5.        There was a significant correlation (p<0.050) between QOLBI total and pADL (r=0.49).

 

6.        There was a significant negative correlation (p<0.01) between attention (RT) and pADL (r=-0.59) and iADL (r=-0.56).

Reimunde et al. (2011)

Spain

Cohort

N=19

Population: TBI; Gender: Male=19, Female=0. With Growth Hormone Deficiency (GHD) Group (n=11): Mean Age=53.36 yr; Mean Time Post Injury=44.55 mo. Without GHD group (n=8): Mean Age=47.12 yr; Mean Time Post Injury=46.6 mo.

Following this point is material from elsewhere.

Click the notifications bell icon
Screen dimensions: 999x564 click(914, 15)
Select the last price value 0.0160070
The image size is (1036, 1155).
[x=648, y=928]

Intervention: Those with GHD received recombinant human GH (rhGH), subcutaneously (0.5 mg/d for 20d then 1 mg/d for 5 d). Those without GHD were given a placebo. Cognitive rehabilitation was given to everyone (1 hr/d, 5d for 3 mo).

Outcome Measure: Weschler Adult Intelligence Scale (WAIS).

1.        Results of the WAIS indicated that the control group improved significantly on the digits and manipulative intelligence quotient (p<0.050).

2.        For those in the treatment groups improvement was noted in cognitive parameters: understanding digits, numbers and incomplete figures (p<0.050) and similarities vocabulary, verbal IQ, Manipulative IQ, and total IQ (p<0.010).